Influence of inter-domain dynamics and surrounding environment flexibility on the direct electrochemistry and electrocatalysis of self-sufficient cytochrome P450 3A4-BMR chimeras.

The linker region of multi-domain enzymes has a very important role for the interconnection of different enzyme modules and for the efficiency of catalytic activity. This is particularly evident for artificial chimeric systems. We characterised an artificial self-sufficient enzyme developed by genetic fusion of the catalytic domain of cytochrome P450 3A4 and reductase domain of Bacillus megaterium BM3 (BMR).
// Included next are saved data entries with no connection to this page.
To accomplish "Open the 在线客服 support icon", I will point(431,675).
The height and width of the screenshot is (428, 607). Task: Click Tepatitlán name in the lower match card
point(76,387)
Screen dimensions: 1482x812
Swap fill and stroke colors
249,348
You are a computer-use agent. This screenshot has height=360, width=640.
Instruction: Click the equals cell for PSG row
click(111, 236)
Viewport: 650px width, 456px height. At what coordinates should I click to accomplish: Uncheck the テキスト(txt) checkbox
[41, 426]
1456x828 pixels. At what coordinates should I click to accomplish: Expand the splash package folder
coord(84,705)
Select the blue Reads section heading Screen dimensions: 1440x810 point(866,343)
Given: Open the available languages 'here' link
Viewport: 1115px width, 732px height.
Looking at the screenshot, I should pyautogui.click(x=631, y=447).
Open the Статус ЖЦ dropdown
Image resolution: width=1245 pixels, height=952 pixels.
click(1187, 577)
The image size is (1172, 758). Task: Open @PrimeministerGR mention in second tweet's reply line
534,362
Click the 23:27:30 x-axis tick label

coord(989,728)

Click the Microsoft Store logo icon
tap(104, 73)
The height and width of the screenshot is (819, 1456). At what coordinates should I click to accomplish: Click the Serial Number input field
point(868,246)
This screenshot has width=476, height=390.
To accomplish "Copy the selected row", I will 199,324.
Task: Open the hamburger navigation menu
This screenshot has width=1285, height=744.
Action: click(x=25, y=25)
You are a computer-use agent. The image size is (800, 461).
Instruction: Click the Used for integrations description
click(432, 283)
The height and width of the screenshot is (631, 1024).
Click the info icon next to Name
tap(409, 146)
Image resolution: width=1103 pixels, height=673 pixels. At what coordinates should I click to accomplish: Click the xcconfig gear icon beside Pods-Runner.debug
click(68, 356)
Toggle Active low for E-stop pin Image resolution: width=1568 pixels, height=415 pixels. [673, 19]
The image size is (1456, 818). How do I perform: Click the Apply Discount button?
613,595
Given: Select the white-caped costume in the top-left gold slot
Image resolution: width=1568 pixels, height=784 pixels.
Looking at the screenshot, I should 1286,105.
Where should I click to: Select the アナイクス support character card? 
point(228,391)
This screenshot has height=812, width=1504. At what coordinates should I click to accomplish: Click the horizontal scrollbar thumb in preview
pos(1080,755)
Here we report the direct electrochemistry of 3A4-BMR chimeras immobilised on glassy carbon electrodes and we investigated the effect of inter-domain loop length and immobilising environment flexibility on both redox properties and electrocatalysis. We observe that redox potential can be modulated by the linker length and the immobilising layer flexibility. In addition, enzyme inter-domain dynamics and environment flexibility also modulate 3A4-BMR turnover efficiency on electrode system. Vmax values are increased up to about 100% in the presence of testosterone and up to about 50% in presence of tamoxifen by decreasing immobilising film rigidity. The effect on 3A4-BMR Vmax values is dependent on inter-domain loop length with 3A4-5GLY-BMR chimera being the more affected. The underlying reason for these observations is the potential motion of the FMN domain that is the key to shuttle electrons from FAD to haem.